▸ **Click-target data**
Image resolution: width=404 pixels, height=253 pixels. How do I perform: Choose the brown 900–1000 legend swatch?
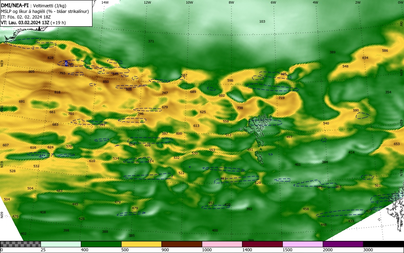coord(182,244)
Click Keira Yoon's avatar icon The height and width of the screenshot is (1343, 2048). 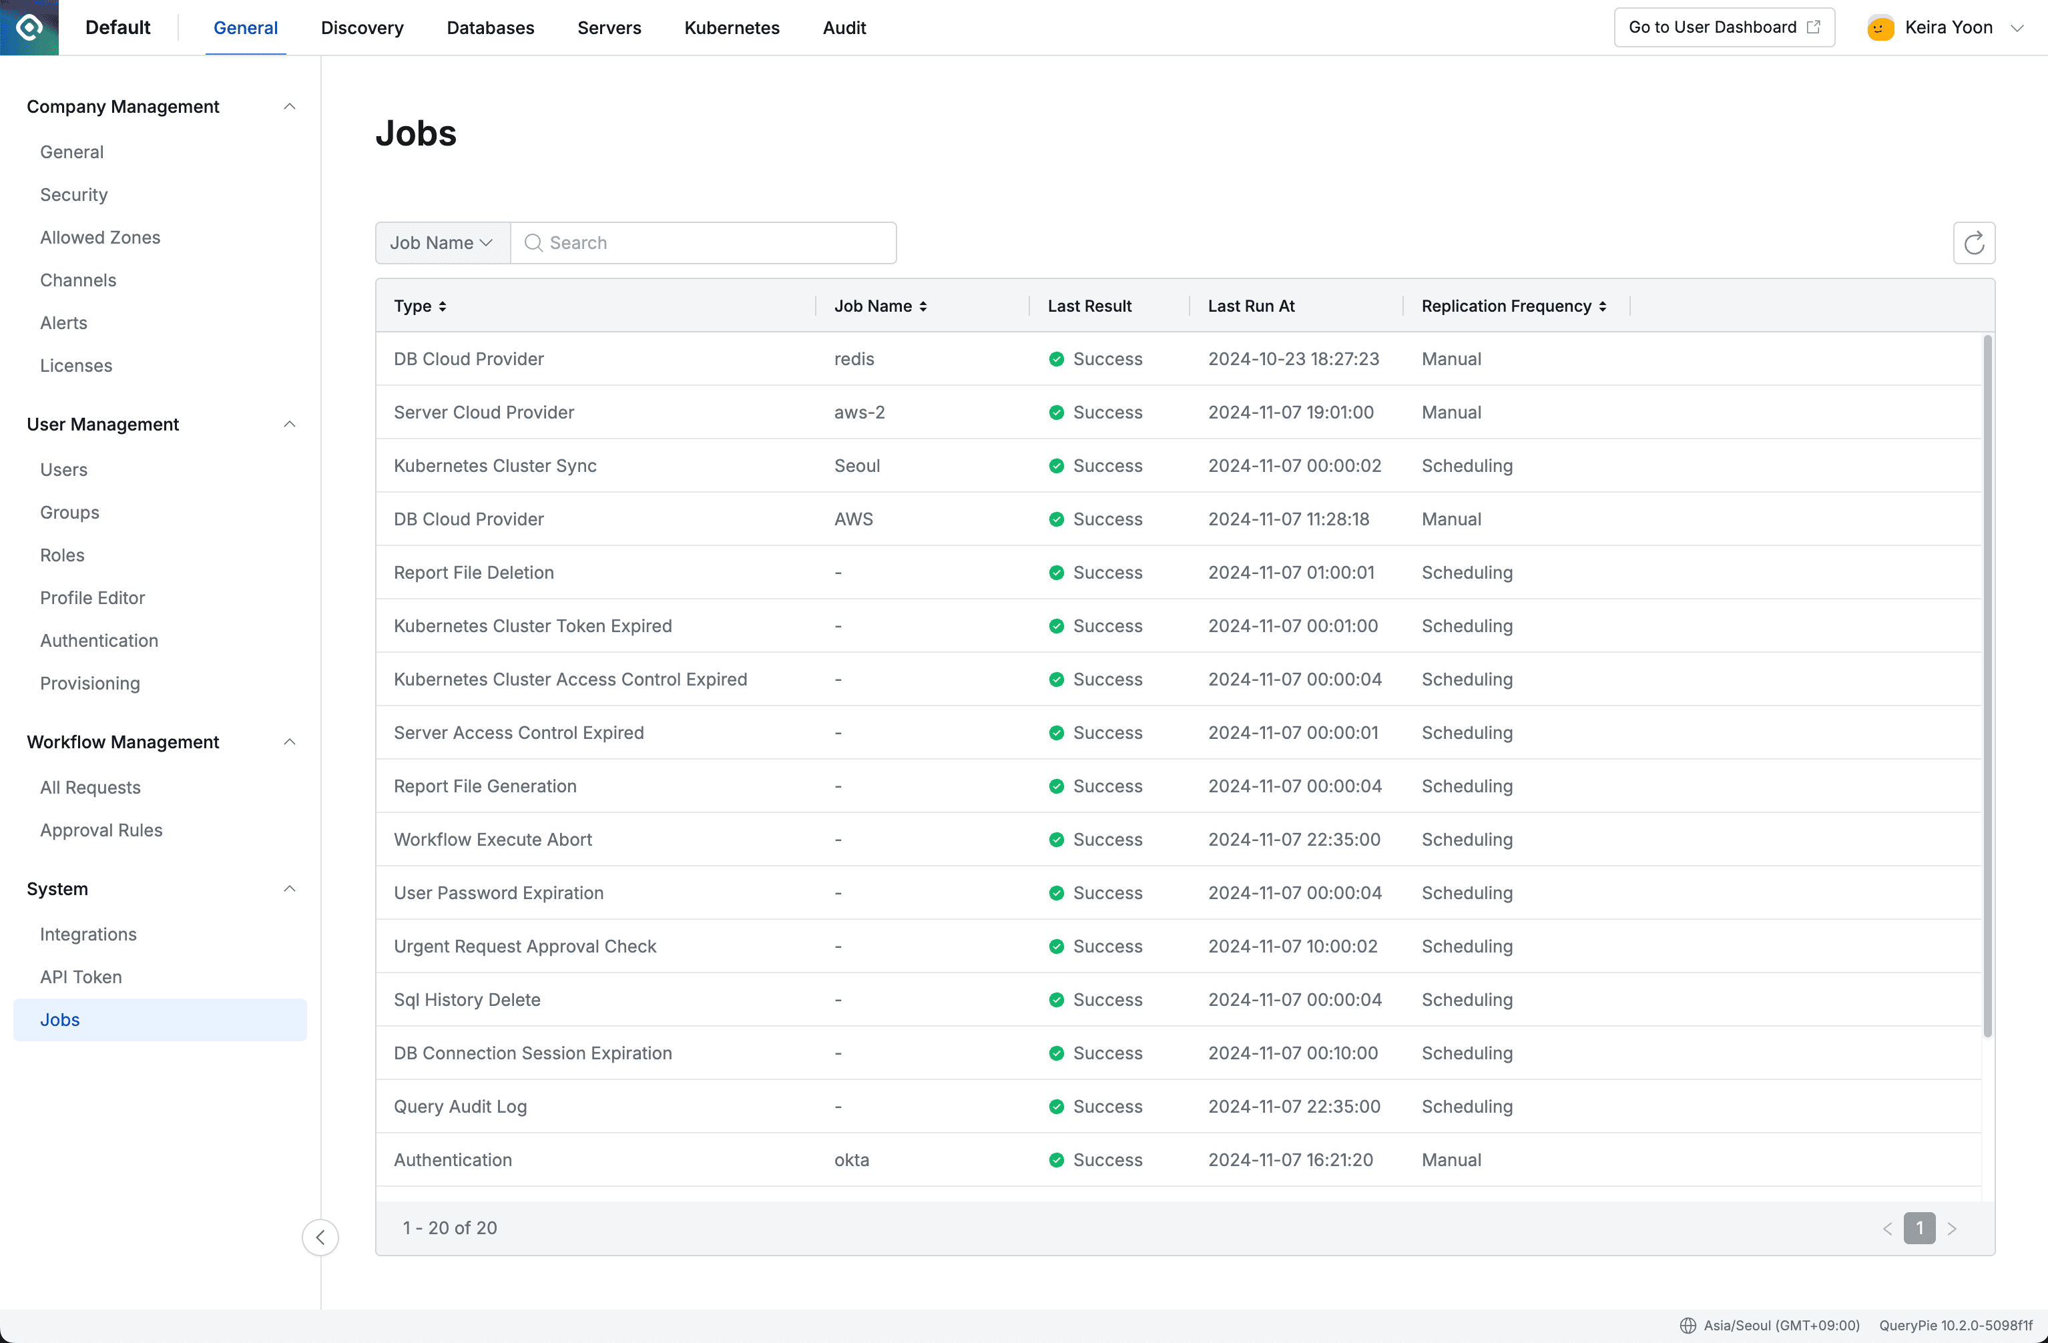pos(1879,27)
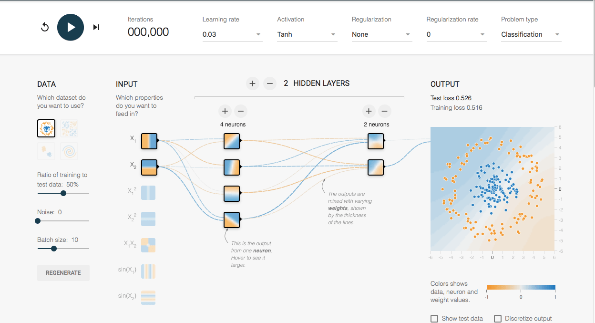Viewport: 595px width, 323px height.
Task: Pick the Gaussian dataset icon
Action: pos(46,151)
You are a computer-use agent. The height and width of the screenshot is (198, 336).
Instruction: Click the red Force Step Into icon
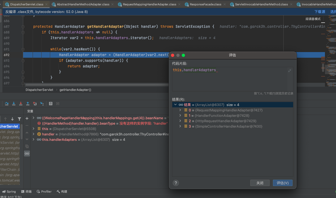[x=21, y=104]
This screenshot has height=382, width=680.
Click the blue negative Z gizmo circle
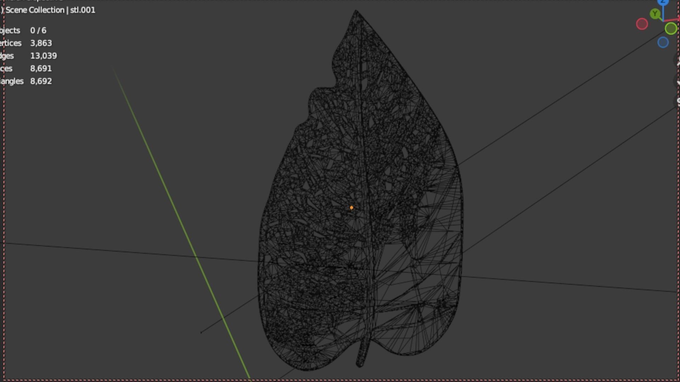(663, 43)
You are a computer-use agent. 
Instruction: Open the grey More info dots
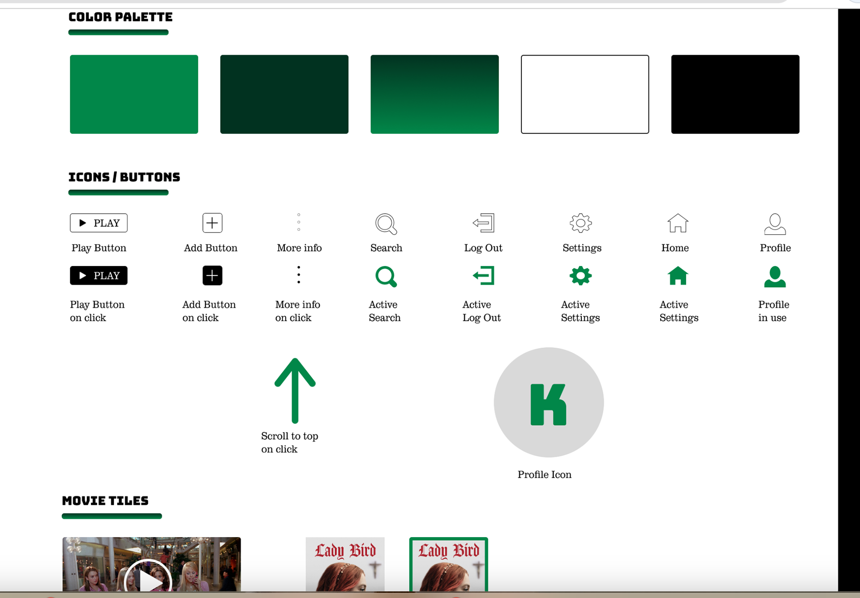pyautogui.click(x=299, y=222)
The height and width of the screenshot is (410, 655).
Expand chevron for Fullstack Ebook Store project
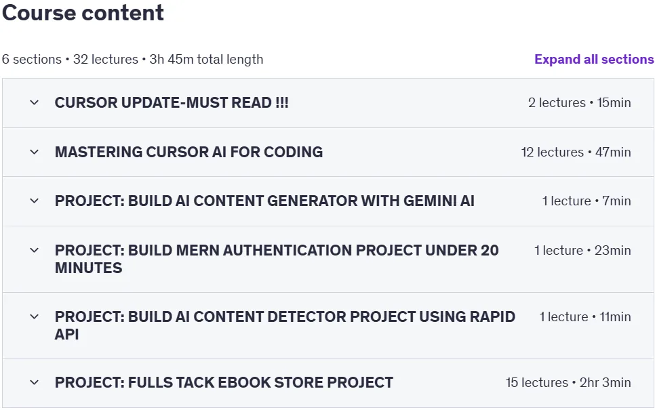pos(35,382)
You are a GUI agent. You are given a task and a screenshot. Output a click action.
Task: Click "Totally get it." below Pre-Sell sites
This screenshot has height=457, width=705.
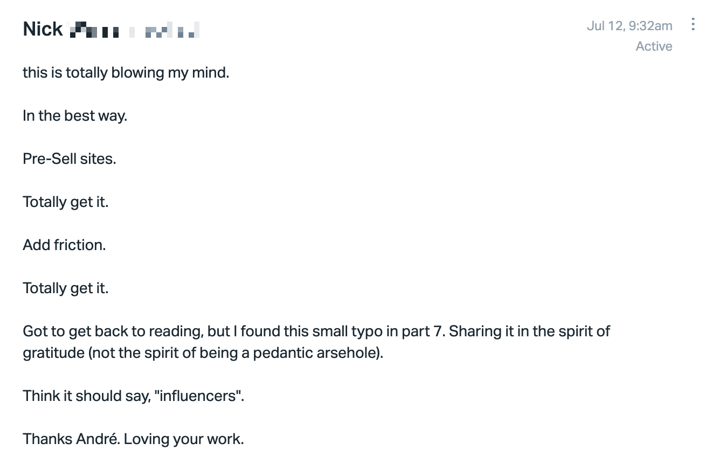pyautogui.click(x=66, y=202)
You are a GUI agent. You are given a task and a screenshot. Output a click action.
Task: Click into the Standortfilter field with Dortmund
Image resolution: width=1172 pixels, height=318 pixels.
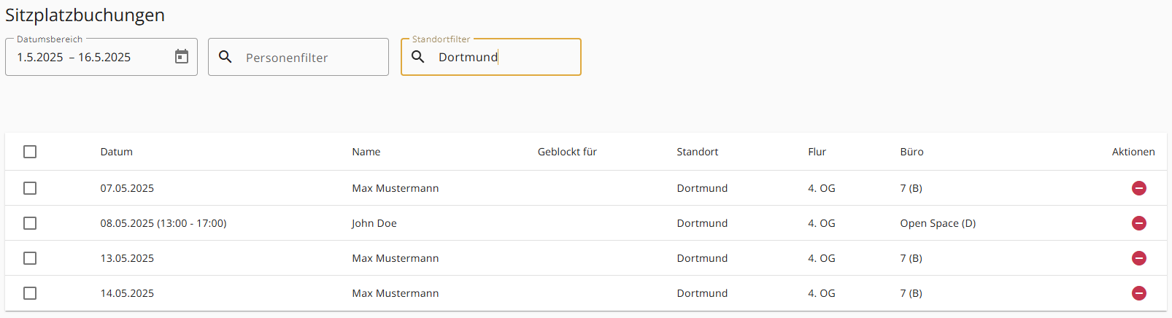pos(491,57)
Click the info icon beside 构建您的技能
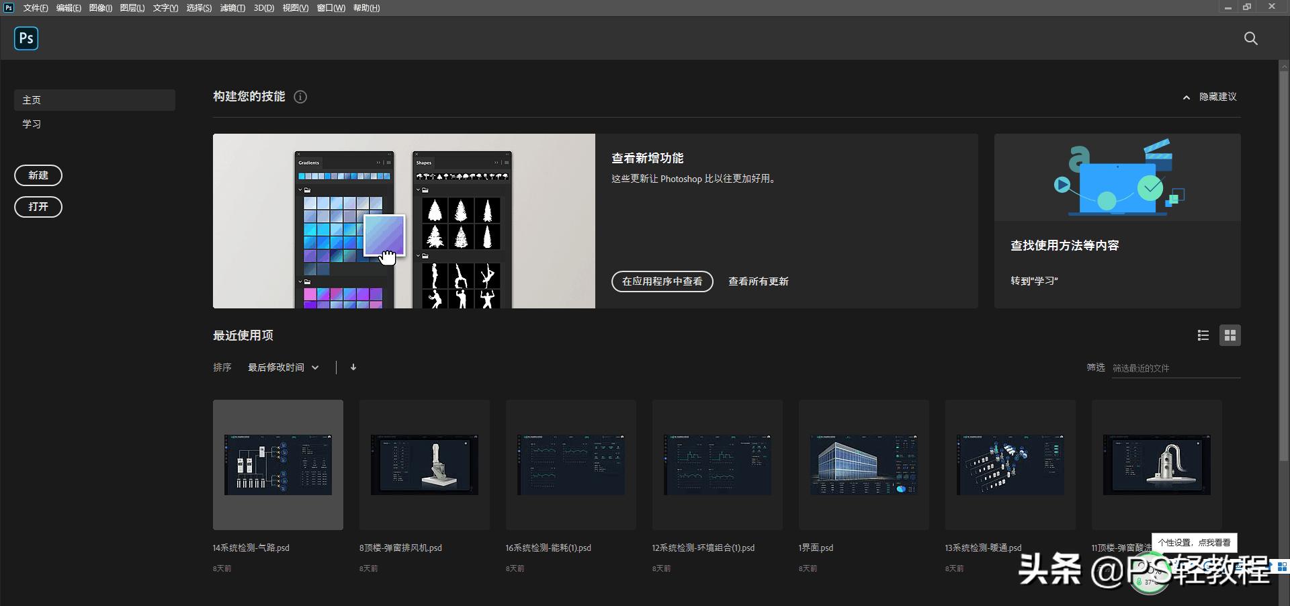The width and height of the screenshot is (1290, 606). pyautogui.click(x=300, y=97)
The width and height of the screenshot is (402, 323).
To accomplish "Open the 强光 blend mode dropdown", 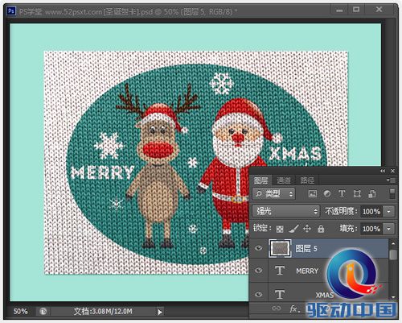I will (x=286, y=211).
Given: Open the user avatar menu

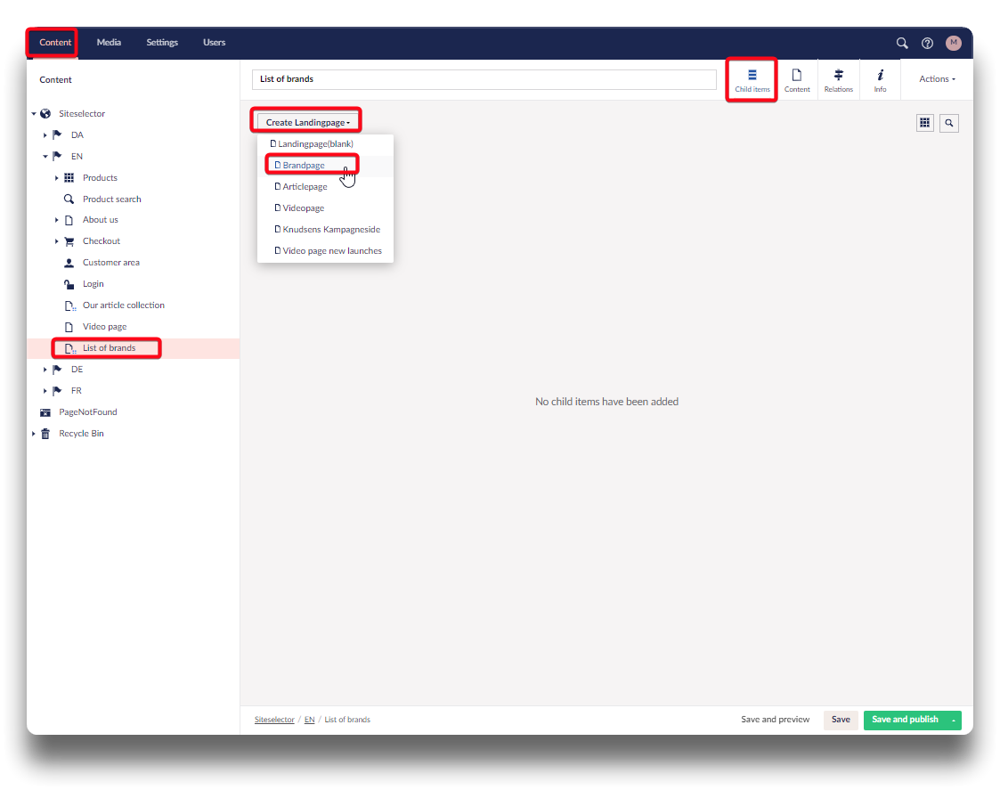Looking at the screenshot, I should click(954, 43).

▸ **Your task**
Copy the lines of the data above word for word, starting from the first line and ending after the line containing "coord(182,244)". Omit the pictures from your copy.

▸ **Answer in full**
Image resolution: width=404 pixels, height=253 pixels. How do I perform: Choose the brown 900–1000 legend swatch?
coord(182,244)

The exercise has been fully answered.